== Segment start ==

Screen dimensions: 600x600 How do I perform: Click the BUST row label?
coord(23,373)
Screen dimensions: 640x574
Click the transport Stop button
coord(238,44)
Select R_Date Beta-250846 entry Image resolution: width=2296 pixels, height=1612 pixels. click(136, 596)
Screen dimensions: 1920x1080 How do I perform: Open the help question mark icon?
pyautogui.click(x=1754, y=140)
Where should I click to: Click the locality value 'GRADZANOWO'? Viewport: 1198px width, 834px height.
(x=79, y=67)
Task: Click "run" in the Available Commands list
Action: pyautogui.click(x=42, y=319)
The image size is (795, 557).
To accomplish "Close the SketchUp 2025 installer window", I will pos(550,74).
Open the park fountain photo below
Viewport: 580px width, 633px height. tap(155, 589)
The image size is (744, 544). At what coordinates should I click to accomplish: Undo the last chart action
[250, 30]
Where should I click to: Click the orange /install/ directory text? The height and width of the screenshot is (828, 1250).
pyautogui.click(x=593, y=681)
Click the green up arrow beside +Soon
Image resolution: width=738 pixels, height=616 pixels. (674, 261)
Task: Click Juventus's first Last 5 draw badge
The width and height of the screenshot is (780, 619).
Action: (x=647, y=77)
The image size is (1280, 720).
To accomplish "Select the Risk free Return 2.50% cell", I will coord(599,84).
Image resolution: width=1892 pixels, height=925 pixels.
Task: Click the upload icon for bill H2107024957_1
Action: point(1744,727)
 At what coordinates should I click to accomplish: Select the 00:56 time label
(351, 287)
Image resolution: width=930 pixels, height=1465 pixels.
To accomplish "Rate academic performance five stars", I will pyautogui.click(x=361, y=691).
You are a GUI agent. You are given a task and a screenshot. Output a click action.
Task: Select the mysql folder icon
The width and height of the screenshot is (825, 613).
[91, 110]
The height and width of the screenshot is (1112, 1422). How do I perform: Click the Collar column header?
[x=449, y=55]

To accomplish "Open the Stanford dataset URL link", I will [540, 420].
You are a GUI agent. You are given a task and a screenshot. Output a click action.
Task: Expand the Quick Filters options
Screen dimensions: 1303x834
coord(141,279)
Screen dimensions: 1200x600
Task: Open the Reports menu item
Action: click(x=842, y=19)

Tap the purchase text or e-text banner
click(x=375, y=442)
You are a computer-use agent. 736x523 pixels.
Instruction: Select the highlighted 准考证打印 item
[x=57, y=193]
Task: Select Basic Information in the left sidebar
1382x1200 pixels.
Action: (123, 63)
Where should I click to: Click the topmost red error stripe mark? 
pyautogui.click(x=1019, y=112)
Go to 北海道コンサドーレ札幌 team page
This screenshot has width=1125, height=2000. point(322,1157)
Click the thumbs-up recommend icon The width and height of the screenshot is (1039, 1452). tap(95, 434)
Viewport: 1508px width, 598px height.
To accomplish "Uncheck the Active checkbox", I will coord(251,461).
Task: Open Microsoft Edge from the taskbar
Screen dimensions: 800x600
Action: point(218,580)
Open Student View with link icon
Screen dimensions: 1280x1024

== Segment end ==

From the data above, output every line exactly.

OUTPUT OF THE TASK -
Screen dimensions: 600x600 How do I perform: Click the BUST row label?
coord(23,373)
Screen dimensions: 640x574
Click the transport Stop button
coord(238,44)
Select R_Date Beta-250846 entry Image resolution: width=2296 pixels, height=1612 pixels. click(136, 596)
Screen dimensions: 1920x1080 How do I perform: Open the help question mark icon?
pyautogui.click(x=1754, y=140)
Where should I click to: Click the locality value 'GRADZANOWO'? Viewport: 1198px width, 834px height.
(x=79, y=67)
Task: Click "run" in the Available Commands list
Action: pyautogui.click(x=42, y=319)
The image size is (795, 557).
To accomplish "Close the SketchUp 2025 installer window", I will pos(550,74).
Open the park fountain photo below
Viewport: 580px width, 633px height. tap(155, 589)
The image size is (744, 544). At what coordinates should I click to accomplish: Undo the last chart action
[250, 30]
Where should I click to: Click the orange /install/ directory text? The height and width of the screenshot is (828, 1250).
pyautogui.click(x=593, y=681)
Click the green up arrow beside +Soon
Image resolution: width=738 pixels, height=616 pixels. (674, 261)
Task: Click Juventus's first Last 5 draw badge
The width and height of the screenshot is (780, 619).
Action: (x=647, y=77)
The image size is (1280, 720).
To accomplish "Select the Risk free Return 2.50% cell", I will coord(599,84).
Image resolution: width=1892 pixels, height=925 pixels.
Task: Click the upload icon for bill H2107024957_1
Action: point(1744,727)
 At what coordinates should I click to accomplish: Select the 00:56 time label
(351, 287)
Image resolution: width=930 pixels, height=1465 pixels.
To accomplish "Rate academic performance five stars", I will pyautogui.click(x=361, y=691).
You are a GUI agent. You are given a task and a screenshot. Output a click action.
Task: Select the mysql folder icon
The width and height of the screenshot is (825, 613).
[91, 110]
The height and width of the screenshot is (1112, 1422). How do I perform: Click the Collar column header?
[x=449, y=55]

To accomplish "Open the Stanford dataset URL link", I will [540, 420].
You are a GUI agent. You are given a task and a screenshot. Output a click action.
Task: Expand the Quick Filters options
Screen dimensions: 1303x834
coord(141,279)
Screen dimensions: 1200x600
Task: Open the Reports menu item
Action: click(x=842, y=19)

Tap the purchase text or e-text banner
click(x=375, y=442)
You are a computer-use agent. 736x523 pixels.
Instruction: Select the highlighted 准考证打印 item
[x=57, y=193]
Task: Select Basic Information in the left sidebar
1382x1200 pixels.
Action: (123, 63)
Where should I click to: Click the topmost red error stripe mark? 
pyautogui.click(x=1019, y=112)
Go to 北海道コンサドーレ札幌 team page
This screenshot has width=1125, height=2000. point(322,1157)
Click the thumbs-up recommend icon The width and height of the screenshot is (1039, 1452). tap(95, 434)
Viewport: 1508px width, 598px height.
To accomplish "Uncheck the Active checkbox", I will coord(251,461).
Task: Open Microsoft Edge from the taskbar
Screen dimensions: 800x600
Action: point(218,580)
Open Student View with link icon
Screen dimensions: 1280x1024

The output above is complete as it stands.